Looking back at the accident, the rescue and the events that follow, Morrow said it means a lot to the first responders that the situation resolved as it did. As a man of faith, Morrow said it confirms his belief, and it also tells him not to ever give up on trying to save someone.
“Right off the bat: It’s a miracle,” Morrow said about Smith’s rescue and recovery. “He had too many things going against him to not have God on his side to line this up.”
Morrow, who was one of the firemen who pulled Smith from the ice, said that at the time the Lake Saint Louis Fire Protection District had been at one of the old stations on the right side of the lake, which helped get them there sooner.
“If we had been on the other side of the lake it would have given us an extended ETA,” Morrow said. “We might have had two boys under the ice instead of just one.”
One girl and two other boys had been out with Smith when the ice broke, and all three boys went in.

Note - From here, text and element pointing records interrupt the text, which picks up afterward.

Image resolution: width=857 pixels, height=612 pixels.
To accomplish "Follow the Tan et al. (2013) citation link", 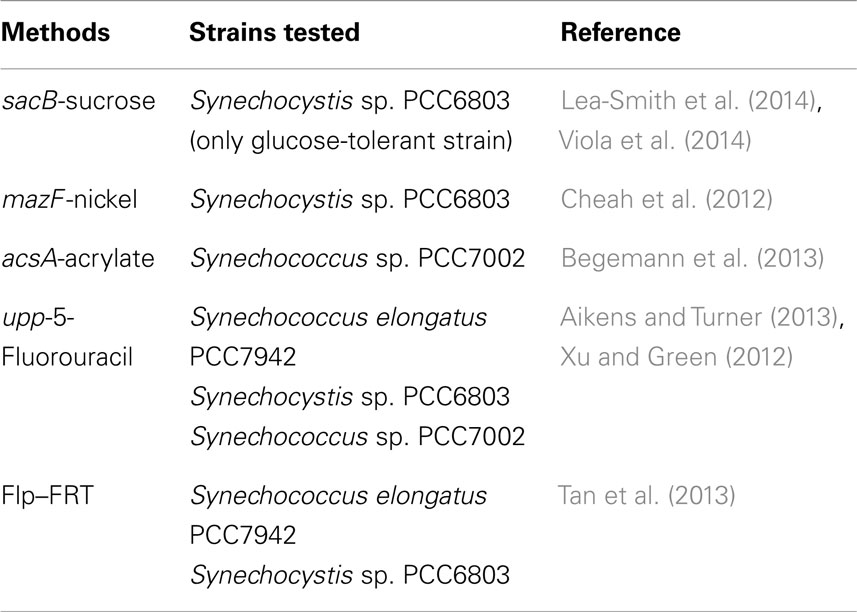I will (x=646, y=496).
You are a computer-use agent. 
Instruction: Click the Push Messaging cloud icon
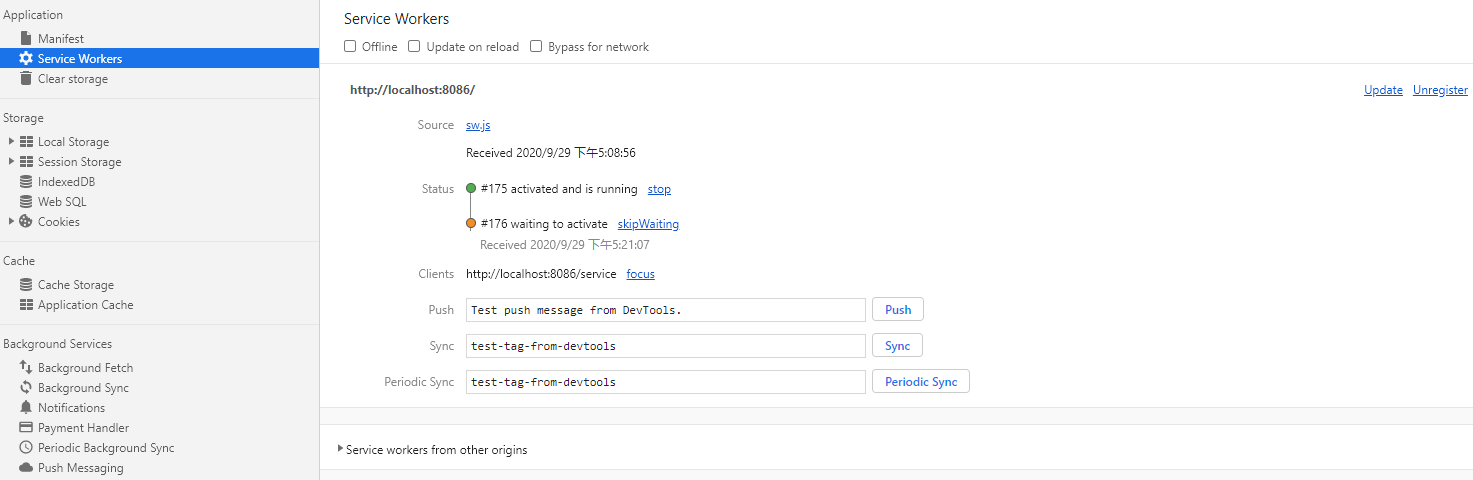27,468
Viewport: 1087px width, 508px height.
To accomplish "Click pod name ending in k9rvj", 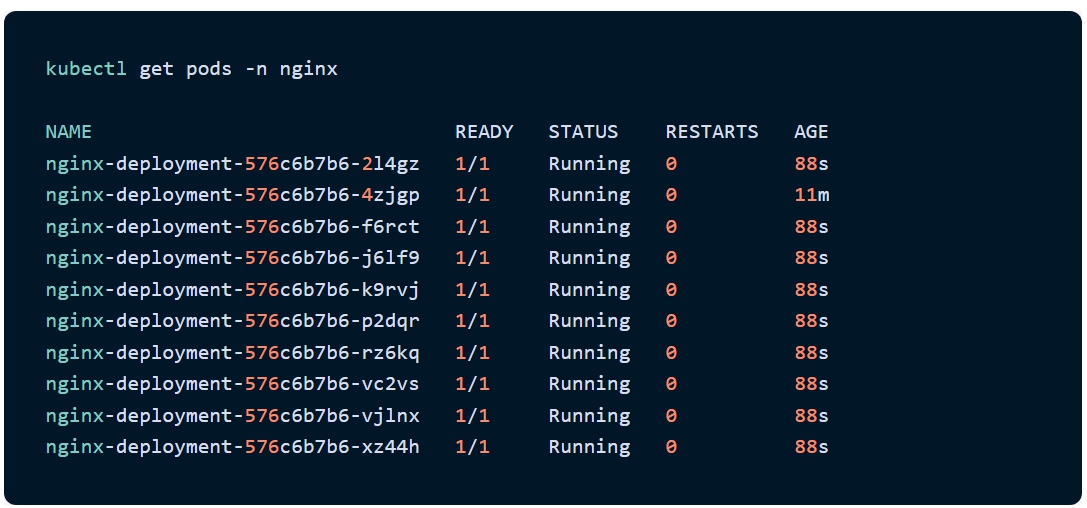I will click(x=232, y=289).
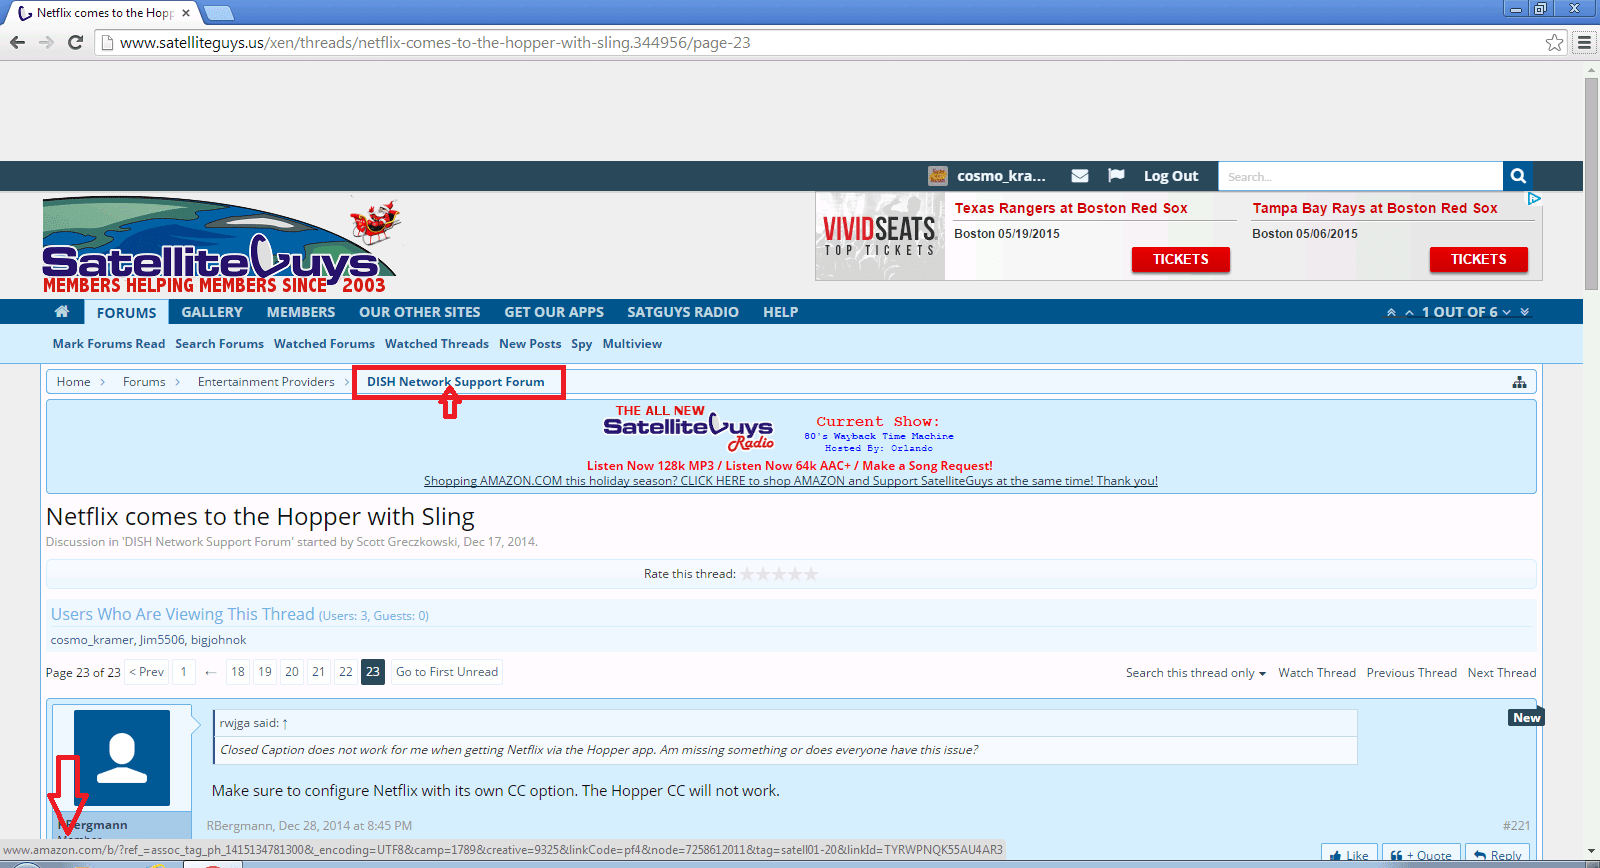The image size is (1600, 868).
Task: Go to page 22 of the thread
Action: pos(346,672)
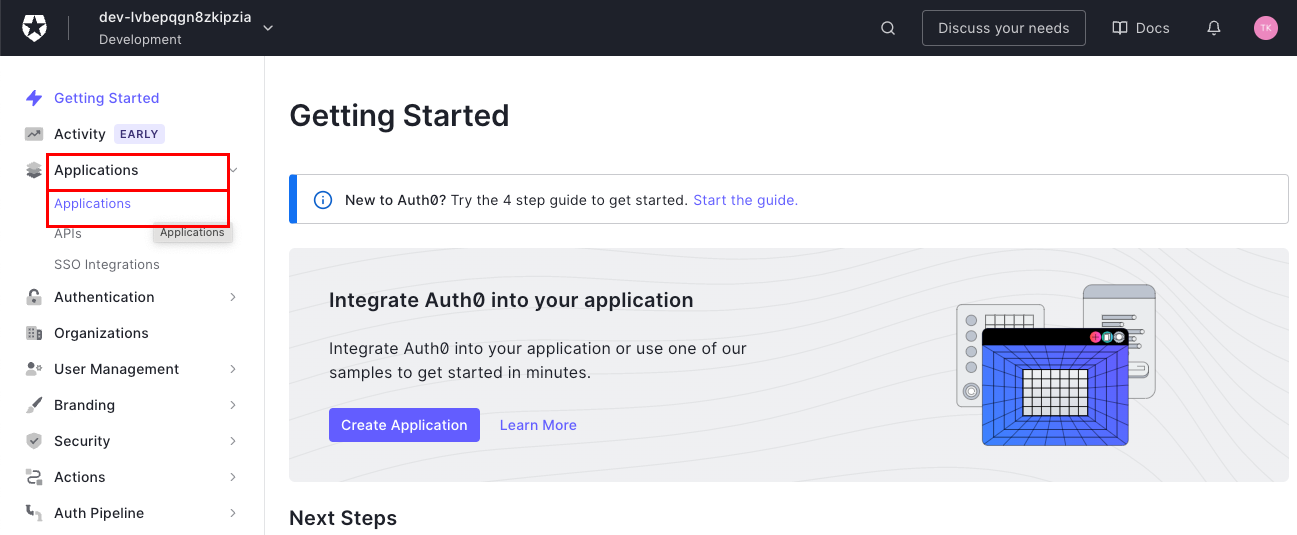The width and height of the screenshot is (1297, 535).
Task: Open search with the magnifier icon
Action: pos(888,28)
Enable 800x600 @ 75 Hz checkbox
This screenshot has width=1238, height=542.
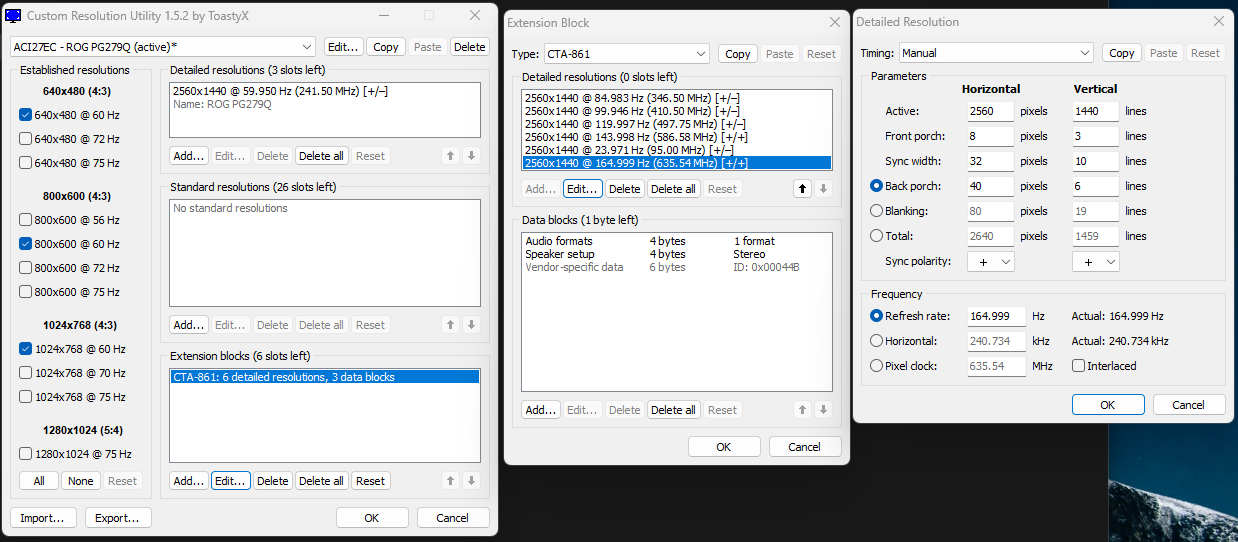coord(26,292)
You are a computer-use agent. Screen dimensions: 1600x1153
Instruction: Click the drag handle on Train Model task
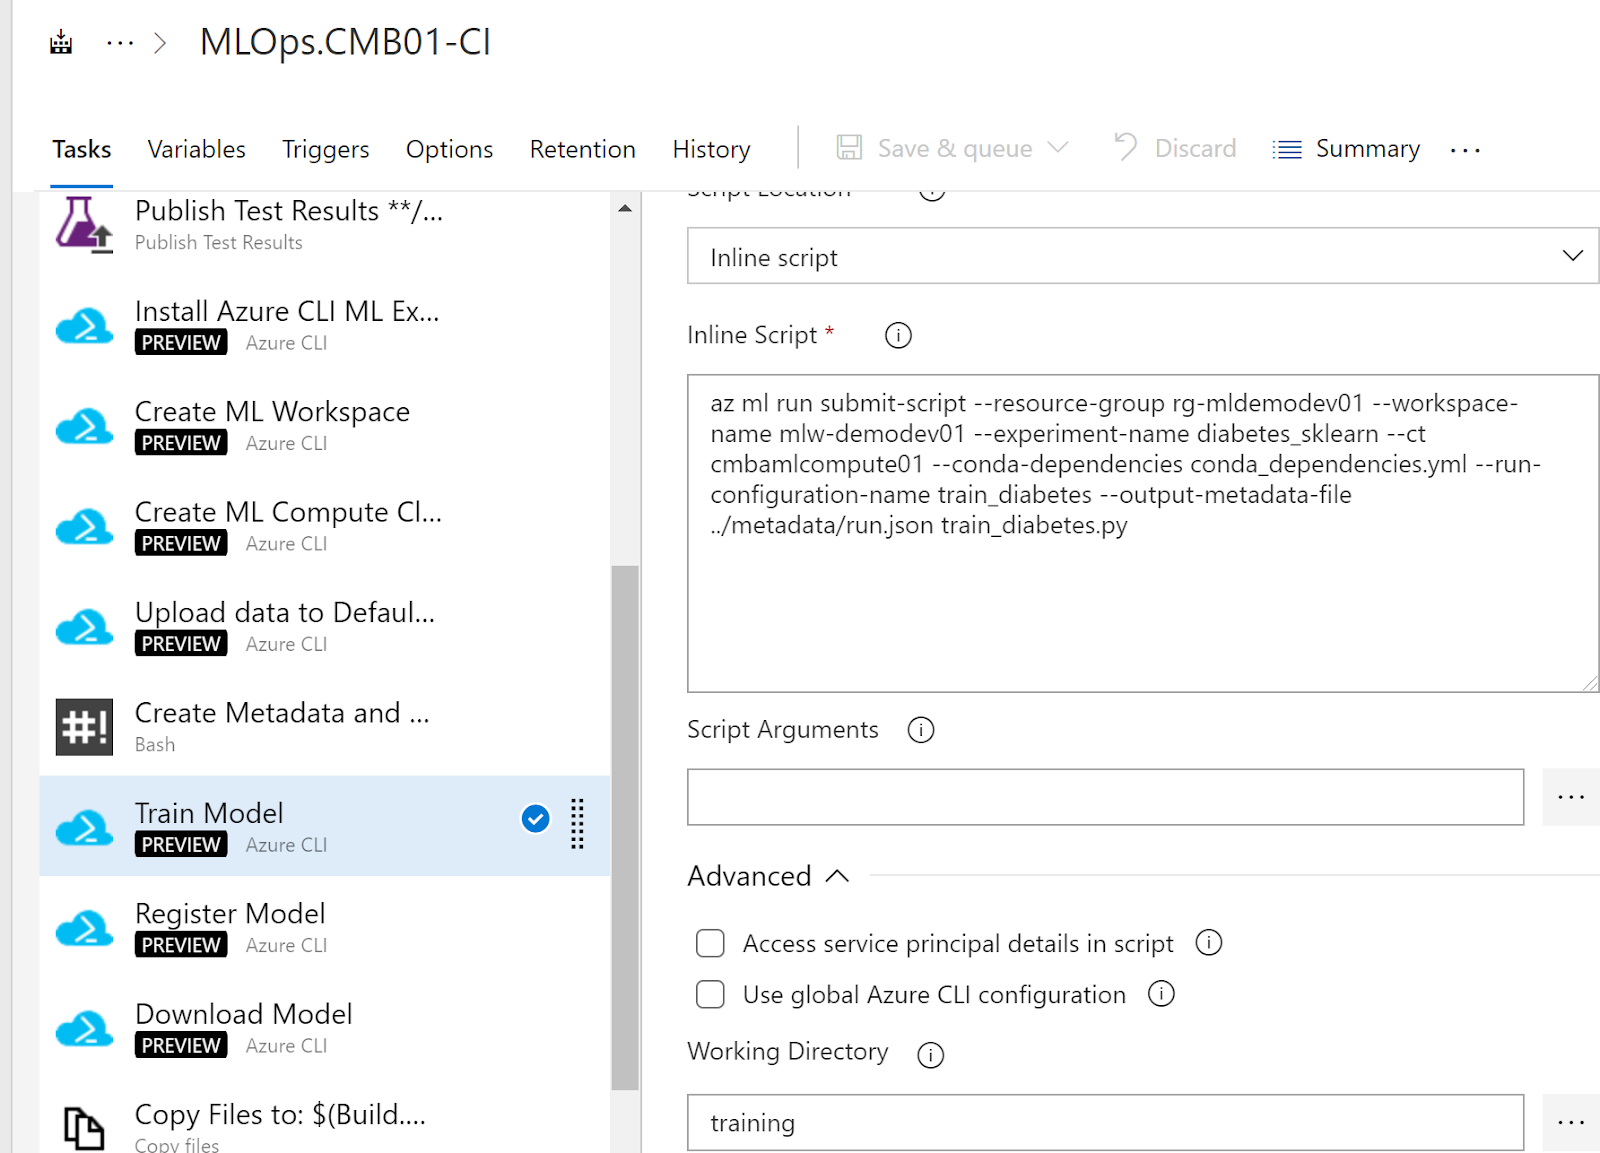tap(577, 825)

One of the boys had self-rescued, and the other had been in the water, but above the surface as first responders hit the scene.
As Morrow says, things began to line up in the rescue attempt. The boy on the surface was rescued, and an underwater search began immediately.
“There were tons of shoes floating in the hole,” Morrow said. “About six shoes…because they all three of them went through, had shoes on, and I guess kids these days don’t tie their shoes. So they’re all floating, so my first instinct is to start grabbing shoes, I’m hoping there’d be a foot still inside of one of the shoes, but there wasn’t.”
Wentzville FPD arrived with poles to search under the water, and Wentzville’s Tommy Shine got in the water with Morrow and Mike Terranova, and the three started searching below the ice.
A truck captain for Lake Saint Louis, Justin Darnell, had interviewed people from the Community Association, which put them “almost dead-on” to where Smith went under.
Even more lucky was how quickly the three firemen found Smith.
“Me and Tommy, we started searching with the poles – I think he went left, I went right, and within like a minute, maybe even less, he said ‘I think I have him,” Morrow said.
The local lakes are usually mud bottom lakes, but miraculously the place they were searching for Smith had a rocky lakebed. The search poles make a distinct sound when tapping rocks, compared to mud.
“When it hits mud and then it hits a body, it’s hard to tell the difference,” Morrow said.
The firefighters were able to get Smith out of the water and pass him on to the EMTs that arrived.
Despite the long time underwater, Smith regained a pulse and eventually, recovered fully in spite of the fears of all involved.
“The outcome with this incident has been unlike any other that I’ve experienced,” DiGiuseppi said.